SELECTION ▸

......

Human Nature #2: Algorithmic thinking

Algorithmic Thinking

Algorithmic thinking is a way of getting to a solution by using a formulated series of steps called an algorithm. An algorithm is a set of instructions or rules, that if followed, can lead us to the solution of a problem. The best way to develop algorithmic thinking is by practicing algorithmic thinking. Try to find solutions to everyday things: the best way to get to work in the morning, the best way to cook, the best way to shop, etc. Almost everything has a goal and method with which to achieve it. For this reason, almost everything can viewed as an algorithm. Even when solutions are already known, we can still figure out the solution ourselves and compare it with the known solution.

The power of algorithmic thinking is that it allows us to both automate and optimize our decision processes. By formulating the process of solving a problem, we better understand the assumptions and weaknesses that are built into that process. This understanding encourages us not to see the world as black or white. We begin to realize that any solution is only as good as the model and inputs it was built upon. Most importantly, this way of thinking reduces the chance of us being affected by our cognitive biases.

To further explore this concept, this post uses the ideas presented in the recent Rationally Speaking podcast on “Algorithms to Live By”. We look at the algorithms presented and how they are useful in our everyday lives.

37 percent rule algorithm

You have a sequence of options. You have the chance to make an offer. If you don’t make an offer, you lose it. Really what you have to be doing is to be building up a sense of … how good are your options here? What are the options? At the same time as dealing with the cost of losing some of those options as you’re gathering that information.

The right thing to do in that situation is you take 37 percent of the pool of options, or 37 percent of the time you are going to spend looking. If you’re, say, looking for an apartment for 30 days, that’s 11 days, you spend that time just gathering information. You leave your checkbook at home. You’re just getting calibrated. Then after that, you make an offer on the first place you see that’s better than any place you’ve seen so far.

......

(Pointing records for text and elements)
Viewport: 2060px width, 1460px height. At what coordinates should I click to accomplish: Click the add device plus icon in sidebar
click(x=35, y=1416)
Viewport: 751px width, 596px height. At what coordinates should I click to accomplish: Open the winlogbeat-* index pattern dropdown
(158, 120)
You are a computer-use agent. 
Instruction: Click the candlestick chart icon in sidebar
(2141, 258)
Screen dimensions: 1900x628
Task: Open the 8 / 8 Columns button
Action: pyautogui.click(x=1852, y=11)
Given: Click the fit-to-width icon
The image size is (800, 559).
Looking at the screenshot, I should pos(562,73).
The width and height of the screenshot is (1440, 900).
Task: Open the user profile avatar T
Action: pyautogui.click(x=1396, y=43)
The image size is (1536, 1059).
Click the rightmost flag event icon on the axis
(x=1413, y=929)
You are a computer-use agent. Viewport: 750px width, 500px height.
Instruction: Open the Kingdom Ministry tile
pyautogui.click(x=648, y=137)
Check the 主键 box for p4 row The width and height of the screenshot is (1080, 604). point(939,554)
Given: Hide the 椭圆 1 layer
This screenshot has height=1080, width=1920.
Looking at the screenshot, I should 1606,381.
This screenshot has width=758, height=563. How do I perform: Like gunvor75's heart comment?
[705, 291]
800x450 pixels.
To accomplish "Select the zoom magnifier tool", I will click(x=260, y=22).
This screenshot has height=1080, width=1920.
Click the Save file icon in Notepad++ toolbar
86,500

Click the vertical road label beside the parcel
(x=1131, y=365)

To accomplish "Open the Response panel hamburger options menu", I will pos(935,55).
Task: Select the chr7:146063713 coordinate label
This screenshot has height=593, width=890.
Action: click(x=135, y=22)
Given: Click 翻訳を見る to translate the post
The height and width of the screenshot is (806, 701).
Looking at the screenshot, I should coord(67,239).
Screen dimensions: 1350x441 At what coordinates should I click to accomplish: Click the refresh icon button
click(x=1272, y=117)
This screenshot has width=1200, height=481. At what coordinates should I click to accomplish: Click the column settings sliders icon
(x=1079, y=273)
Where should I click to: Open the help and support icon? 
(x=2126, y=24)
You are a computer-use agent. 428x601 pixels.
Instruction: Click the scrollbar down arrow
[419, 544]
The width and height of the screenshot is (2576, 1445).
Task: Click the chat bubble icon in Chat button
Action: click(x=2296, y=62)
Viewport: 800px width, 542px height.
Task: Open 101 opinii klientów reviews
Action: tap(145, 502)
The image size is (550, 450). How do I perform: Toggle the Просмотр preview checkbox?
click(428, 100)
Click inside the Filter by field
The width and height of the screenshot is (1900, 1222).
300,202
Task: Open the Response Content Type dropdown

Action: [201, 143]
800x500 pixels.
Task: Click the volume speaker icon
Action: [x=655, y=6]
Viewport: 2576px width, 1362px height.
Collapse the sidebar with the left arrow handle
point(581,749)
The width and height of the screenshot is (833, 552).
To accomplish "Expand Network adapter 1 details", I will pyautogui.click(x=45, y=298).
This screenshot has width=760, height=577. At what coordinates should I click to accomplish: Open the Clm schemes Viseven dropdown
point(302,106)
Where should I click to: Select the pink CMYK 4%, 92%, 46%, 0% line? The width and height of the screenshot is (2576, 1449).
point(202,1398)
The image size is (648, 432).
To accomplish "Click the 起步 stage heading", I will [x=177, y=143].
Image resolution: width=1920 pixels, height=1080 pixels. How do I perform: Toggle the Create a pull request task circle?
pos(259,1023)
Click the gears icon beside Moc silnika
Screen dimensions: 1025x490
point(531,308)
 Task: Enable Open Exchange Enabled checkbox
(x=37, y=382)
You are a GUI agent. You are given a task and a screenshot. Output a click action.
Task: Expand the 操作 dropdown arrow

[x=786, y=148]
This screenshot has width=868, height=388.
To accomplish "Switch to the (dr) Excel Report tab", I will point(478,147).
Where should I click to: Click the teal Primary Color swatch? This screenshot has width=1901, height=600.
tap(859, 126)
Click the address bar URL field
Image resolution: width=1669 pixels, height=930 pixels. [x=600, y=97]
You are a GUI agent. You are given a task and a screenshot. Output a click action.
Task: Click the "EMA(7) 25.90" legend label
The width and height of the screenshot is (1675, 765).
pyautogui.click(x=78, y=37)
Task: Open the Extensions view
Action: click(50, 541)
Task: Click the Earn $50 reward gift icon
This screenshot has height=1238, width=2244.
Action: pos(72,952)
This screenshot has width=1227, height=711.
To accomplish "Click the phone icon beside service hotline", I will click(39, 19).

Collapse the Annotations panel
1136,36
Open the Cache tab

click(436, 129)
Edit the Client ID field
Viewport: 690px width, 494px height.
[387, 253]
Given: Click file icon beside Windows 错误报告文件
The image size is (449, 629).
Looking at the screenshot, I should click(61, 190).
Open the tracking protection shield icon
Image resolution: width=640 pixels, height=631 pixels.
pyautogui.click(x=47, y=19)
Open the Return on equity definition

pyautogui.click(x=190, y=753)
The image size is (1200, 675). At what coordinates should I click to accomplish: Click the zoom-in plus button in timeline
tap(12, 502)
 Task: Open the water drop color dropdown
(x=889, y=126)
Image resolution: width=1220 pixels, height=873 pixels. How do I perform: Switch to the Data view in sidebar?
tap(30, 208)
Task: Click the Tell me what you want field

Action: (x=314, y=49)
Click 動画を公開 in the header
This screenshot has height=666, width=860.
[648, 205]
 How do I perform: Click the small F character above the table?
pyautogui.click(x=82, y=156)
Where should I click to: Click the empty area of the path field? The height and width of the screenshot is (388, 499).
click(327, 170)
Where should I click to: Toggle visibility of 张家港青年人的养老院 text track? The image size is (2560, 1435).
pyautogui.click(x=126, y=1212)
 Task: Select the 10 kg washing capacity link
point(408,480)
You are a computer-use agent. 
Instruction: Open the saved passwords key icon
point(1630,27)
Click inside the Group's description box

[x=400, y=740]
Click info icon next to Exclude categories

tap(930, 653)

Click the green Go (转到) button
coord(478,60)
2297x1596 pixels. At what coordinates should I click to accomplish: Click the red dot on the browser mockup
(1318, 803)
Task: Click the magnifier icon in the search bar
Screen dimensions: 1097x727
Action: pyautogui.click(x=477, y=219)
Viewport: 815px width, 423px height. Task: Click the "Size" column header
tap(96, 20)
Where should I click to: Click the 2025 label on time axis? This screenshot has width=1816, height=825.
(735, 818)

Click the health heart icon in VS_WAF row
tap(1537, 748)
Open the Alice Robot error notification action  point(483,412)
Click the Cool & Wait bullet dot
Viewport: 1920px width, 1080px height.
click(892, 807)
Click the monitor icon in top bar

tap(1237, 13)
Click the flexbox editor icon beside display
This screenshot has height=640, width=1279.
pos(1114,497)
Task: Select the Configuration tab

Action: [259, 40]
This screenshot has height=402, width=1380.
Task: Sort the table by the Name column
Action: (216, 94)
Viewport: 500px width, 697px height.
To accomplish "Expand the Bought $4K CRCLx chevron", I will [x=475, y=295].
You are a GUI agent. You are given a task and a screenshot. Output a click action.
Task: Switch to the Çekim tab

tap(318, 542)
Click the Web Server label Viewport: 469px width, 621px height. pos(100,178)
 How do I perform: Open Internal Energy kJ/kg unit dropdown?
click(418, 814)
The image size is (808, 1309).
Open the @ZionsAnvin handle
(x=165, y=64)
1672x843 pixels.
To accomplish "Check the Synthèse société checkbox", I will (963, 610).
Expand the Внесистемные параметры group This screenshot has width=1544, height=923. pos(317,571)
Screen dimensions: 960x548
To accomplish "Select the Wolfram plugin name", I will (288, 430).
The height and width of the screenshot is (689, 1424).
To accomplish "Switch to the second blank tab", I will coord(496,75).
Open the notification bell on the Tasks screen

......

Retype the entire algorithmic thinking post shown above, word for word.

FULL OUTPUT ▸
Human Nature #2: Algorithmic thinking

Algorithmic Thinking

Algorithmic thinking is a way of getting to a solution by using a formulated series of steps called an algorithm. An algorithm is a set of instructions or rules, that if followed, can lead us to the solution of a problem. The best way to develop algorithmic thinking is by practicing algorithmic thinking. Try to find solutions to everyday things: the best way to get to work in the morning, the best way to cook, the best way to shop, etc. Almost everything has a goal and method with which to achieve it. For this reason, almost everything can viewed as an algorithm. Even when solutions are already known, we can still figure out the solution ourselves and compare it with the known solution.

The power of algorithmic thinking is that it allows us to both automate and optimize our decision processes. By formulating the process of solving a problem, we better understand the assumptions and weaknesses that are built into that process. This understanding encourages us not to see the world as black or white. We begin to realize that any solution is only as good as the model and inputs it was built upon. Most importantly, this way of thinking reduces the chance of us being affected by our cognitive biases.

To further explore this concept, this post uses the ideas presented in the recent Rationally Speaking podcast on “Algorithms to Live By”. We look at the algorithms presented and how they are useful in our everyday lives.

37 percent rule algorithm

You have a sequence of options. You have the chance to make an offer. If you don’t make an offer, you lose it. Really what you have to be doing is to be building up a sense of … how good are your options here? What are the options? At the same time as dealing with the cost of losing some of those options as you’re gathering that information.

The right thing to do in that situation is you take 37 percent of the pool of options, or 37 percent of the time you are going to spend looking. If you’re, say, looking for an apartment for 30 days, that’s 11 days, you spend that time just gathering information. You leave your checkbook at home. You’re just getting calibrated. Then after that, you make an offer on the first place you see that’s better than any place you’ve seen so far.